The Family and Medical Leave Act (FMLA) provides certain employees with up to 12 weeks of unpaid, job-protected leave per year. It also requires that their group health benefits be maintained during the leave. FMLA applies to all public agencies, all public and private elementary and secondary schools, and companies with 50 or more employees. These employers must provide an eligible employee with up to 12 weeks of unpaid leave each year for any of the following reasons:
For the birth and care of the newborn child of an employee;
For placement with the employee of a child for adoption or foster care;
To care for an immediate family member (i.e., spouse, child, or parent) with a serious health condition; or
To take medical leave when the employee cannot work because of a serious health condition.

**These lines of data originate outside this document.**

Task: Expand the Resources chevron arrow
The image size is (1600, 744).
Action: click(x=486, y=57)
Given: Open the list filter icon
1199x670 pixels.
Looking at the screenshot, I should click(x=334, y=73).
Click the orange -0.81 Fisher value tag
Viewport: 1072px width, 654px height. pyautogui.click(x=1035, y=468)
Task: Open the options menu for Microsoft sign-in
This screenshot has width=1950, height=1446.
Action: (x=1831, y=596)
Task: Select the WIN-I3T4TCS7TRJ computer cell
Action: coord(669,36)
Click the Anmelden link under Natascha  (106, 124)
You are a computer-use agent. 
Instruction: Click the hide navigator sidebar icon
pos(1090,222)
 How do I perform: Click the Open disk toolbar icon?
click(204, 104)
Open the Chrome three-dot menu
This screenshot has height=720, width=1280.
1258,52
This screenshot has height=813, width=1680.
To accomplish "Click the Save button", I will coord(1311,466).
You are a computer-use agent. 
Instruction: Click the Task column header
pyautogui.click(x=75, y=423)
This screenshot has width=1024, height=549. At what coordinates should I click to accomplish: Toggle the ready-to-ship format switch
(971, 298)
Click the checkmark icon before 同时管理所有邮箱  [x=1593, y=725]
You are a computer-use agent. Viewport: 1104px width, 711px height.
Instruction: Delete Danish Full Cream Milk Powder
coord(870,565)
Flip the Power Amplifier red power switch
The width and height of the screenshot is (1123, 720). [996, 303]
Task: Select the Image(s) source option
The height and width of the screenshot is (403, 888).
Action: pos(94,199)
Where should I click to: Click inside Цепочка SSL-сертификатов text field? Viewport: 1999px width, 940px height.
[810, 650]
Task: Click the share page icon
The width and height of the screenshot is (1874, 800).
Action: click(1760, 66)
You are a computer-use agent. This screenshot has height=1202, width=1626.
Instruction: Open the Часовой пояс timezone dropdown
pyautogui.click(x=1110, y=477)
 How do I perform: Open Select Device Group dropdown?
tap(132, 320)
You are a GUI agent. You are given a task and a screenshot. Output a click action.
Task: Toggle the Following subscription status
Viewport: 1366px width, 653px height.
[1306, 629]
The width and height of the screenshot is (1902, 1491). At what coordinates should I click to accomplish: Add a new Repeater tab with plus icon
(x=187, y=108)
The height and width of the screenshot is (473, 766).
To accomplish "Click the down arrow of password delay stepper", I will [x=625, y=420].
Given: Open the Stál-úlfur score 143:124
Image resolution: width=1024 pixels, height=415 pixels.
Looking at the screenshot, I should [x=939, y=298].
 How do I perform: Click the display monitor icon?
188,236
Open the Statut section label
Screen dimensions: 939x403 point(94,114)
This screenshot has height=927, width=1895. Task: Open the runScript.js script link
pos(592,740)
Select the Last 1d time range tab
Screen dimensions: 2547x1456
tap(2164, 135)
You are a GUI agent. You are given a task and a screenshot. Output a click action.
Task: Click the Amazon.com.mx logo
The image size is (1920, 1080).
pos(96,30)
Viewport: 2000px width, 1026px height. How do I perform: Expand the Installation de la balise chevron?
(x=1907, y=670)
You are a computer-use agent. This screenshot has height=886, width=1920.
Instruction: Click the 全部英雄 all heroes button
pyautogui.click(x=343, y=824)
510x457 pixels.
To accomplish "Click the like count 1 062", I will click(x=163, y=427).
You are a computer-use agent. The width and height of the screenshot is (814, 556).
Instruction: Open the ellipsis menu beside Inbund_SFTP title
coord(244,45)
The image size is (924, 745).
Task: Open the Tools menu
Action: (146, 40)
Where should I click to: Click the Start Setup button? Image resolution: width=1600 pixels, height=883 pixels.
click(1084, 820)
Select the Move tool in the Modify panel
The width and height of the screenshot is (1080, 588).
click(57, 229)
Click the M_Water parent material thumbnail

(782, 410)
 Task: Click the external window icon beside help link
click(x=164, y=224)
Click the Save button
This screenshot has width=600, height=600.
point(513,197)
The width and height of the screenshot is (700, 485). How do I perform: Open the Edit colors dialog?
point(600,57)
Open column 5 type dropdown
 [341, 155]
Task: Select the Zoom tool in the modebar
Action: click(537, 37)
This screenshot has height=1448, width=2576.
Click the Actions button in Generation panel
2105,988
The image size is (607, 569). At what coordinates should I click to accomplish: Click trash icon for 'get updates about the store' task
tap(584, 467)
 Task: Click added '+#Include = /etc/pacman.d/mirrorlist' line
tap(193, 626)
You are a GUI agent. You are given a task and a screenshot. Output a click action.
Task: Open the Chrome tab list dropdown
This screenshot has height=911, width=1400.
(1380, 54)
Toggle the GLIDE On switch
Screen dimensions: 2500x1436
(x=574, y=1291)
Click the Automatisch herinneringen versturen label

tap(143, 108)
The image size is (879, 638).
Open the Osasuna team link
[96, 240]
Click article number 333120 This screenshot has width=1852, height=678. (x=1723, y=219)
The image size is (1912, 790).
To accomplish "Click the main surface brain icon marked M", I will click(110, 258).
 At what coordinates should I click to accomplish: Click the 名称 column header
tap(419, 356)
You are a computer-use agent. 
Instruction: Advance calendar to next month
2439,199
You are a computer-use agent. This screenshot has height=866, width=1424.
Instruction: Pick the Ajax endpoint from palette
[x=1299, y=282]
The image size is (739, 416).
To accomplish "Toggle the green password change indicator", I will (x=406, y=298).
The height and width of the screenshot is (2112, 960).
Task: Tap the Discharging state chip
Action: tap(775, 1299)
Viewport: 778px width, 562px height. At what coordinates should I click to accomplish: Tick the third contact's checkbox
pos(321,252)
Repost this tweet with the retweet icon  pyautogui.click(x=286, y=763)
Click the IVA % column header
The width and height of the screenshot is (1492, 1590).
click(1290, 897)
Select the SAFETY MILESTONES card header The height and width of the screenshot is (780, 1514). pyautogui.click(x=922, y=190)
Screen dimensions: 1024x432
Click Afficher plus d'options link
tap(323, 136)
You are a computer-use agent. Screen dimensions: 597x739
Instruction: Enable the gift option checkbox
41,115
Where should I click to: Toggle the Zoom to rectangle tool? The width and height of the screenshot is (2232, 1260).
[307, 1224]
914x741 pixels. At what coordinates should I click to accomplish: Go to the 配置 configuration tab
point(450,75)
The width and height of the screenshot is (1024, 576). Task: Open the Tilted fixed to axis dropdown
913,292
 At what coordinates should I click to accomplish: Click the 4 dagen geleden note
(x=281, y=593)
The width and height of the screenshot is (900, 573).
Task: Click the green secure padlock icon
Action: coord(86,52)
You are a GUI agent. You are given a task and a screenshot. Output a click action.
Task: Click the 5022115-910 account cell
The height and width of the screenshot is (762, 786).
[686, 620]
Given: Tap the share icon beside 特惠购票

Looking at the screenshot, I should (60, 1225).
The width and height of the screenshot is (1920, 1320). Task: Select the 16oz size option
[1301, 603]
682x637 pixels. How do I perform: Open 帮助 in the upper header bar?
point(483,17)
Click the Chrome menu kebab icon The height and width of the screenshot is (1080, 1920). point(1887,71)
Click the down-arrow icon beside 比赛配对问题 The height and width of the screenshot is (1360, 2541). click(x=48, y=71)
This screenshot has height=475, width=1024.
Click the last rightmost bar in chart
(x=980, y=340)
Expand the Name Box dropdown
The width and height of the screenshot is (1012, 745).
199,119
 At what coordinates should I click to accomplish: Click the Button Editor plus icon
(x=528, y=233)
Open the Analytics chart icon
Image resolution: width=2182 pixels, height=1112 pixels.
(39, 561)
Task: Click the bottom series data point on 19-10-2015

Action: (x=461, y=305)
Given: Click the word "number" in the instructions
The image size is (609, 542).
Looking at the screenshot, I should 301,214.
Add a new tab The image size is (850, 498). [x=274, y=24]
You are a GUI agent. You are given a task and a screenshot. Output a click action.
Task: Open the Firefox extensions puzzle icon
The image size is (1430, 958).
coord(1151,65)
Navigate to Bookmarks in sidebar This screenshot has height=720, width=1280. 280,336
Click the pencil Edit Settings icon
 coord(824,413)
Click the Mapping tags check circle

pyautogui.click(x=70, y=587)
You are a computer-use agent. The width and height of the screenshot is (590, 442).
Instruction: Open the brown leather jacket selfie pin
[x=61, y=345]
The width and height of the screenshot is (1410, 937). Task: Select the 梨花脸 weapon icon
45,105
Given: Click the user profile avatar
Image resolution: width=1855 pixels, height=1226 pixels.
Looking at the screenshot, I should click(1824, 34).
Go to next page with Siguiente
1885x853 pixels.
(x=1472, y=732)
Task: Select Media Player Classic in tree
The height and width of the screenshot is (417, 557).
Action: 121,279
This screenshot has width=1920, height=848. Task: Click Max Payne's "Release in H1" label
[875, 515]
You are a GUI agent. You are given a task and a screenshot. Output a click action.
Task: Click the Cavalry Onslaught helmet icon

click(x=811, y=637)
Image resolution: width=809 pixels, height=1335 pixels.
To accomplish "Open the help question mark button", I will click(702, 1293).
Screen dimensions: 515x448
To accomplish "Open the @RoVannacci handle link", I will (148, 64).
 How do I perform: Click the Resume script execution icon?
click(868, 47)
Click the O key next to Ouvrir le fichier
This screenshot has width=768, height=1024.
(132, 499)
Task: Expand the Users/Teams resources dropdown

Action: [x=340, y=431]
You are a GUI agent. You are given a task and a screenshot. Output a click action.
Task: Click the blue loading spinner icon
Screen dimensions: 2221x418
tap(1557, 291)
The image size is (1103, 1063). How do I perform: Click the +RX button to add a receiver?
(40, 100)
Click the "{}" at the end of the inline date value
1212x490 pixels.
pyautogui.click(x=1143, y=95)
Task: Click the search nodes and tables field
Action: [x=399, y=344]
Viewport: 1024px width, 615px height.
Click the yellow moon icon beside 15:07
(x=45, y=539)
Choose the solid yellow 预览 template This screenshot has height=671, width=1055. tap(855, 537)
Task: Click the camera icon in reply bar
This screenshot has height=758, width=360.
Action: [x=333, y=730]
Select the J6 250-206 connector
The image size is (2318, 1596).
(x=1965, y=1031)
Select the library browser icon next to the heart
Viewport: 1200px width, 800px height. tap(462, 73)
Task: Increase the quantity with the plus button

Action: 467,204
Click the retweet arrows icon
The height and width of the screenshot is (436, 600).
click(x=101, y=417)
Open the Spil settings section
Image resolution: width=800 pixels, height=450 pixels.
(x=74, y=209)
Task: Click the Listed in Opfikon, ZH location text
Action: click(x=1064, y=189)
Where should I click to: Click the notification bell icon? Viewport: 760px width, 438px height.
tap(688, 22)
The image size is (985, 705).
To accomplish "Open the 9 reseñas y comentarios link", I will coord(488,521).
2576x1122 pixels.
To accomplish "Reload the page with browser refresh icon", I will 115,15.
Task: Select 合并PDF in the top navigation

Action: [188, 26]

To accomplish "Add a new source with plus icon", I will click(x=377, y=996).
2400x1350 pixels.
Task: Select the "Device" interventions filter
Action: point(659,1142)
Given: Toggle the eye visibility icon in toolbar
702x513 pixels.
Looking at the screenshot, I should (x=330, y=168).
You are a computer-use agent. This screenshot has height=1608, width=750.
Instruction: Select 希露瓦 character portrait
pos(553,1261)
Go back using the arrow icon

Employees are eligible for leave if they have worked for their employer for at least 12 months, at least 1,250 hours over the past 12 months, and work at a location where the company employs 50 or more employees within 75 miles. Whether an employee has worked the minimum 1,250 hours of service is determined according to FLSA principles for determining compensable hours or work.
A May 30, 2023, opinion letter from the U.S. Department of Labor (DOL) clarifies how employers should calculate leave under FMLA when it’s taken during a week that includes a holiday. The holiday does not count against an employee’s FMLA entitlement if the employee works part of that week. So, for example, if an employer gives its employees Thursday and Friday off for Thanksgiving, and the employee worked on Monday but took FMLA beginning on Wednesday of that week, then the Thanksgiving holiday that week would not count towards the leave. If, on the other hand, the employee went out on FMLA on November 17th, then they would not be given credit for the Thanksgiving holiday because they did not work the week of the holiday.
Calculating FMLA and applying it correctly can be extremely tricky. There are significant legal ramifications if it is miscalculated. Hence, it is extremely important for employers to understand and apply all of the rules carefully.